On 5 October 1967, four months into the Nigerian Civil War, the federal army entered Asaba, a small town on the west bank of the Niger River. Troops were in pursuit of the Biafran army, which had just retreated back across the Niger into Biafra, which comprised the former, predominantly Igbo, Eastern region. Over the next few days, at least a thousand civilians were killed, and the town lay in ruins.

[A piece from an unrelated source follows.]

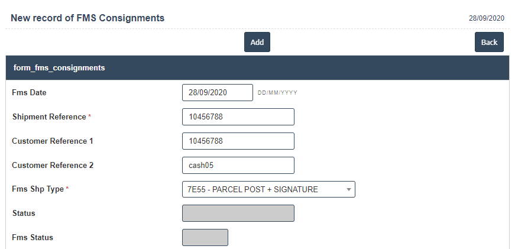Click the Customer Reference 1 label
518x249 pixels.
[x=53, y=141]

The civil war had broken out in July 1967, following the declaration of the sovereign state of Biafra by the governor of the Eastern Region, Lieut. Col. Chukwuemeka Ojukwu. Ojukwu argued that Igbos were not safe within Nigeria, responding to massacres of Igbo in the North and West, which had followed a coup and counter-coup in 1966. These ‘pogroms’, as the Igbo called them, had prompted thousands to return to their ancestral homes in the East or Midwest regions. After the conflict had simmered for a few weeks, Ojukwu's forces crossed the Niger and invaded Nigeria's small Midwest region, which was outside the boundaries of Biafra. The Biafrans spread west, overrunning Benin City, but were later pushed back by the hastily-organised Federal Second Infantry Division, under Col. Murtala Muhammed. By 4 October, they had forced the Biafrans back to Asaba, where they retreated across the Niger, blowing up two spans of the bridge, and leaving the federal troops angry and frustrated at their inability to pursue their enemy. The people of Asaba became the victims of the troops’ anger.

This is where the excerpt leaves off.